En términos de valoraciones, los aficionados le otorgaban consistentemente 4 de 5 en elegancia, equilibrio, complejidad y retrogusto. Su fortaleza media lo hacía versátil: ni el principiante se sentía abrumado, ni el fumador experimentado se aburría. El problema, siempre, era conseguirlos: nunca tuvieron la distribución masiva de otros vitolas de la marca.

¿Con qué maridar el Juan López Petit Coronas?
La desaparición de este puro no impide soñar con el maridaje perfecto, y aquí entra el gusto colombiano. Para el café de la mañana, un Huila o Nariño de cuerpo medio, preparado en prensa francesa o chemex, resaltaba las notas dulces del tabaco sin competir con su suavidad. La acidez cítrica típica de estos origenes cortaba la pequeña sequedad que podía dejar el final del puro.
En la tarde, el compañero ideal era un ron Dictador 20 años o el Parce 8 años: rones colombianos con suficiente dulzor de vainilla y caramelo para dialogar con el cedro, pero sin el peso de los añejos más pesados que hubieran opacado la fumada. Para quienes prefieren el chocolate, el chocolate santandereano en 65% de cacao, con su perfil terroso y poco azúcar, creaba un puente perfecto con las notas de cuero y especias del segundo tercio.
Evitar los destilados de grano jóvenes o los vinos tintos tanínicos: el Petit Coronas pedía acompañantes que supieran escuchar, no gritar.

¿Para quién es este puro?
El Juan López Petit Coronas era, en esencia, un puro de transición. Para el aficionado que venía de los formatos pequeños —minutos, entreactos— y quería dar el salto a algo más serio sin caer en los robustos de 50 ring gauge que dominan el mercado actual. También para el fumador experimentado que buscaba una fumada de 45-50 minutos, discreta pero satisfactoria, para la tarde de un sábado o después de un almuerzo ligero.
Hoy, con su desaparición, solo quedan las cajas en humidores de coleccionistas y algunas unidades sueltas en tiendas especializadas a precios que ya no tienen relación con su humilde origen. Si aparece una caja con sello de 2012-2014 en buenas condiciones, vale la pena el desembolso: el Marevas es un formato que envejece con dignidad, y el Juan López, aunque nunca fue el más famoso, sabía guardar secretos que el tiempo revela con generosidad.

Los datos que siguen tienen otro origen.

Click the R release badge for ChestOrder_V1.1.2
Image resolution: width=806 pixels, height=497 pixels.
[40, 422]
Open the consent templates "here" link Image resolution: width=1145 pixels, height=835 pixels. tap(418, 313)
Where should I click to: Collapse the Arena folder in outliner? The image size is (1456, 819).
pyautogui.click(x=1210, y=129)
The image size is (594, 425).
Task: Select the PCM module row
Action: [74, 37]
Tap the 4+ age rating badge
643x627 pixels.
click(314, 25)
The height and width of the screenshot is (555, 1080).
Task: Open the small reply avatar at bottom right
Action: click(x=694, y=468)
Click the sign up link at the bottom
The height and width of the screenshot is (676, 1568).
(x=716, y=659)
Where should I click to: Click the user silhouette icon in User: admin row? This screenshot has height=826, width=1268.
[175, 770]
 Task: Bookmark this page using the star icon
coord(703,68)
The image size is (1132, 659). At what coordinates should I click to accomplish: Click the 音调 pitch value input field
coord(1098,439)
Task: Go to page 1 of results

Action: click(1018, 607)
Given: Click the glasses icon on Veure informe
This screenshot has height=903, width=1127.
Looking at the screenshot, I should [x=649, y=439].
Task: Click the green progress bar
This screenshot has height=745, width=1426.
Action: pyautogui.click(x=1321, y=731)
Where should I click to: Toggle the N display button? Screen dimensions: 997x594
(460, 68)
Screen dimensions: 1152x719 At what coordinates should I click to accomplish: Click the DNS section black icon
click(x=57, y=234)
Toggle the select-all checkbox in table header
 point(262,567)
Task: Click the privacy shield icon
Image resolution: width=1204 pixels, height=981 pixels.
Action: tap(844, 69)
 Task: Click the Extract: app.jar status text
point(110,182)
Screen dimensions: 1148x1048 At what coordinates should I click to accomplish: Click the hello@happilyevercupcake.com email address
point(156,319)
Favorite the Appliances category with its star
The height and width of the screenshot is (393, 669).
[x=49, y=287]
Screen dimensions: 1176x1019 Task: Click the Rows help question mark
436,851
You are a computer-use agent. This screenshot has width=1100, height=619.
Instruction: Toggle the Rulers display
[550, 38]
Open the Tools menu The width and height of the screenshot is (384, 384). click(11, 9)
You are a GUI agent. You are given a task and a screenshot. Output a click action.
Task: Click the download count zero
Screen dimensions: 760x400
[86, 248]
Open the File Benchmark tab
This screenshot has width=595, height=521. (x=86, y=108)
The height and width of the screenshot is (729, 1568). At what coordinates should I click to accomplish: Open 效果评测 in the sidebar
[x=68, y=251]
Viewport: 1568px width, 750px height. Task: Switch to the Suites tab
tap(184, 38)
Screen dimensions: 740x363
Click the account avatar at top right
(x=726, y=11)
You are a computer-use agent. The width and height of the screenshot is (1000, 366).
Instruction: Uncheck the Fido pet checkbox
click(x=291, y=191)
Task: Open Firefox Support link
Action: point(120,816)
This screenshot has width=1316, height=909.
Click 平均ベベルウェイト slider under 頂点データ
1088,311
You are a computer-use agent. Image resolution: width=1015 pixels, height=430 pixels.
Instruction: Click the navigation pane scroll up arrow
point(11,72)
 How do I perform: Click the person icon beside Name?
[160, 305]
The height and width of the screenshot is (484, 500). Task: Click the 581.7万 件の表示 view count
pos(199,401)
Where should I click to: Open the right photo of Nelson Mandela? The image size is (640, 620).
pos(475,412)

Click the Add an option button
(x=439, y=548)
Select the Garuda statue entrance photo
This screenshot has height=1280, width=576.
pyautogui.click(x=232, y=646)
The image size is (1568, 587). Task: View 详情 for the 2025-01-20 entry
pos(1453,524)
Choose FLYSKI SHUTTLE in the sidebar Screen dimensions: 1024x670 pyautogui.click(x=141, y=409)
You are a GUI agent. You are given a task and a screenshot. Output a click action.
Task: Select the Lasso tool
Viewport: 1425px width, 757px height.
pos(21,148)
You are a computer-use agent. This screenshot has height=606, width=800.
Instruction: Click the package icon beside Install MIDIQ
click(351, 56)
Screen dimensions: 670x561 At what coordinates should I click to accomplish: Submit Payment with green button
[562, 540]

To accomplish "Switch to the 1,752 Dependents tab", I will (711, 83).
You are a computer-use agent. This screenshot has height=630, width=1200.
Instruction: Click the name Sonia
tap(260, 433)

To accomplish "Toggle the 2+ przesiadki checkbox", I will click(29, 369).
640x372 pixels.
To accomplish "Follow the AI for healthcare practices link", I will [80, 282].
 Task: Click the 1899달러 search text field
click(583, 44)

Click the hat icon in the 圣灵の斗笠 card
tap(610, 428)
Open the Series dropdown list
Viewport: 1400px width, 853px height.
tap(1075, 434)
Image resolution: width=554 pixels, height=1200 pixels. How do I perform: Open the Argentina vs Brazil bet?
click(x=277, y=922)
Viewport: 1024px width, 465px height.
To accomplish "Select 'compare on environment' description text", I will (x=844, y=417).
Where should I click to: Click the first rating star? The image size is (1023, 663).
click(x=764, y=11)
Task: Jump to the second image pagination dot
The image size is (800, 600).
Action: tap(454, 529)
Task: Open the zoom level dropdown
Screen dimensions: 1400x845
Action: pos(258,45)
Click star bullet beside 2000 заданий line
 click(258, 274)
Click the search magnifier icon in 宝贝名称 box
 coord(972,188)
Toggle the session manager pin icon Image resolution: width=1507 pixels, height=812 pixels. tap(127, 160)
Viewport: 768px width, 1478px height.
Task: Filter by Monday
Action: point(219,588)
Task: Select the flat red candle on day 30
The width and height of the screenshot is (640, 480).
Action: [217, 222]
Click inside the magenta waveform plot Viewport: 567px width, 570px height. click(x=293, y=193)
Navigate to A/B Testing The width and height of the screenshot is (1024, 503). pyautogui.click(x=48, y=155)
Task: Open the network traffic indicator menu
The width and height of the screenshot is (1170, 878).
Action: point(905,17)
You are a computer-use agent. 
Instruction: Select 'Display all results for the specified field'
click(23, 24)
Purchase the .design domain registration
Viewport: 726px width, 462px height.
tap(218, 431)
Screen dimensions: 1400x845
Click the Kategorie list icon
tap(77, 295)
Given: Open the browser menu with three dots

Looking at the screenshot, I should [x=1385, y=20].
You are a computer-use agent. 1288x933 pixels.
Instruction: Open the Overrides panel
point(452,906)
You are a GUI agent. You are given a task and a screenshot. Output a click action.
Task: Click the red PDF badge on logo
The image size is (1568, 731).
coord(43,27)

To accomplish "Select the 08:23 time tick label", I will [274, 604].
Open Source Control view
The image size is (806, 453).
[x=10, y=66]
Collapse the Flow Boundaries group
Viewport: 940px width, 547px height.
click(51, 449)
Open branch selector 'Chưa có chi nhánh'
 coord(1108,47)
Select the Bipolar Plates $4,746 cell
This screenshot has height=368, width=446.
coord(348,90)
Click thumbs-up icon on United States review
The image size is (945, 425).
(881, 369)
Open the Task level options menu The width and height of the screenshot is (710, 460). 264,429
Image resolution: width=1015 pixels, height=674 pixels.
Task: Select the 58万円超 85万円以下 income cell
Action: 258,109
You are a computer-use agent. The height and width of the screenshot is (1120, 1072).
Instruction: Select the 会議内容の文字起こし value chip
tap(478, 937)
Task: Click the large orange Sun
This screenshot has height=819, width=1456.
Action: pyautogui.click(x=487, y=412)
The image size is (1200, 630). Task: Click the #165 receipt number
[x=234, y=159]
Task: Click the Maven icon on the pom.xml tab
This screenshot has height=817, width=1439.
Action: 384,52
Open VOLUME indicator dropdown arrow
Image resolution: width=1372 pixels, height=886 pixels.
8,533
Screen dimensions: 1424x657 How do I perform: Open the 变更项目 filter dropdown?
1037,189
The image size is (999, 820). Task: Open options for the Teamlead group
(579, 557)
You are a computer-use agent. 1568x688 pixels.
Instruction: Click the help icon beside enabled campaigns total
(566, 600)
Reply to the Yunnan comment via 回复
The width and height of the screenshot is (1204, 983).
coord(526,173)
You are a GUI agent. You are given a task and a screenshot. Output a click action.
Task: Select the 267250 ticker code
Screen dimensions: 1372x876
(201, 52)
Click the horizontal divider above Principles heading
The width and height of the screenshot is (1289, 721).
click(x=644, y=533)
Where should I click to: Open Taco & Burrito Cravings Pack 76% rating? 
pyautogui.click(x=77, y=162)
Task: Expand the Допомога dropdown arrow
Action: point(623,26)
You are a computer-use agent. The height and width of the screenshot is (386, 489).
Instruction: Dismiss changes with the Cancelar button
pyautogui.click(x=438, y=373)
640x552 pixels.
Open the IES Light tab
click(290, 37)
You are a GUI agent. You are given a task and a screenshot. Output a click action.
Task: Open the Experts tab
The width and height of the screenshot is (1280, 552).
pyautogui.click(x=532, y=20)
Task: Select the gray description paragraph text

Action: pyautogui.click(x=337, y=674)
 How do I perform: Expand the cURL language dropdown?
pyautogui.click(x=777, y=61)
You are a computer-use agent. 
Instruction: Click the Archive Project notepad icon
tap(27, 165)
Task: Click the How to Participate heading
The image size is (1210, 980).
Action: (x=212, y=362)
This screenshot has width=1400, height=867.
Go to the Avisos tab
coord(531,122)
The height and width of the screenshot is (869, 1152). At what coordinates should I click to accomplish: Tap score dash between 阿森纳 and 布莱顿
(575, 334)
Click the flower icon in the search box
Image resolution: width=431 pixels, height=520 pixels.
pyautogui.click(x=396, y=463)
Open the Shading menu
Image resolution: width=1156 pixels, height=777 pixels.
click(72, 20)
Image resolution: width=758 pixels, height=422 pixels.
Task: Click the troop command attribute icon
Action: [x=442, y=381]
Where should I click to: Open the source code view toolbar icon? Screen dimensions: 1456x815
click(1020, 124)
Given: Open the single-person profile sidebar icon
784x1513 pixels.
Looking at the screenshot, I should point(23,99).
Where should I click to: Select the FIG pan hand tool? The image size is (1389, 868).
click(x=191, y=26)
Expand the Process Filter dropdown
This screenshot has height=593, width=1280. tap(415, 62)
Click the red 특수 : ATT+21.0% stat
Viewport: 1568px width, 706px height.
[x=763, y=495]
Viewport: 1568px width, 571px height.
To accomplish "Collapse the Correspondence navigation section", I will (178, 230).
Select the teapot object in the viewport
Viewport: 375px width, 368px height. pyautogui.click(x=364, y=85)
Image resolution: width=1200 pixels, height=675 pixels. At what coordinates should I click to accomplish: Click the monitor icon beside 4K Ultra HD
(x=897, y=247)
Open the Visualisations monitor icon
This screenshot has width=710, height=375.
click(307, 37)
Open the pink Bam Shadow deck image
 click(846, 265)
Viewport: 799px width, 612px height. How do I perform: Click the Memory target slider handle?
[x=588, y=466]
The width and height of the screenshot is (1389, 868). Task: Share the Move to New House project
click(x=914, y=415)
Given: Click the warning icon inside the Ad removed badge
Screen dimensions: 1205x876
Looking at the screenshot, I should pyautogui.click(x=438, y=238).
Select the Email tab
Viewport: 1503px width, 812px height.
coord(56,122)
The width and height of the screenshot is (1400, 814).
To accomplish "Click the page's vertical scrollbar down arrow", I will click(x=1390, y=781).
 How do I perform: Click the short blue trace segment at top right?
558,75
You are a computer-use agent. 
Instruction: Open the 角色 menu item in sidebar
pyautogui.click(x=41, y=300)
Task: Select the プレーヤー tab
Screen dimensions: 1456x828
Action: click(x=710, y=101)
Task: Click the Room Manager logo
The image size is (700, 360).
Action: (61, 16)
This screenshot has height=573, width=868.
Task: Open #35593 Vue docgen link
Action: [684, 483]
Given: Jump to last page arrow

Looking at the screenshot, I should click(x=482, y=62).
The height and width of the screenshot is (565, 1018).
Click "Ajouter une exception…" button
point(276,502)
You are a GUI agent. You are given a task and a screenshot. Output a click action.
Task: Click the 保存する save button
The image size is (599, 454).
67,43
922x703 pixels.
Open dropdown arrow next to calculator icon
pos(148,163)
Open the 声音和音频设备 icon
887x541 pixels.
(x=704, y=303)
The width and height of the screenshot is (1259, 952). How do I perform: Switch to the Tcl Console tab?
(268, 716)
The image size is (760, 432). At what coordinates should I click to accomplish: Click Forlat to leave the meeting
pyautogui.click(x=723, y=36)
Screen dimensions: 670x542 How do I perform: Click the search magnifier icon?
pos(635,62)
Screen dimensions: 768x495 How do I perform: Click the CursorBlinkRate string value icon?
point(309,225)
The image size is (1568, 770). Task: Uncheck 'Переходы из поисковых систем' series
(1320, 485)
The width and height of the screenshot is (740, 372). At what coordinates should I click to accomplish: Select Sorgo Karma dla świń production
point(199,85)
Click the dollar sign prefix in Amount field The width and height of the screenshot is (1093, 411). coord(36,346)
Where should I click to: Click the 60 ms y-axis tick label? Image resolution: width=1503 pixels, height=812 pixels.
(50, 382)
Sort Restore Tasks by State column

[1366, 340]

En el panorama actual de Habanos S.A., donde las vitolas clásicas de 42 y 43 de ring gauge desaparecen sistemáticamente, el Juan López Petit Coronas se une a una lista creciente de ausencias que define la nostalgia del aficionado contemporáneo. No era el mejor puro de Cuba, pero era honesto, accesible y cubano de verdad. Eso, en tiempos de marketing sofisticado, ya cuenta como virtud rara.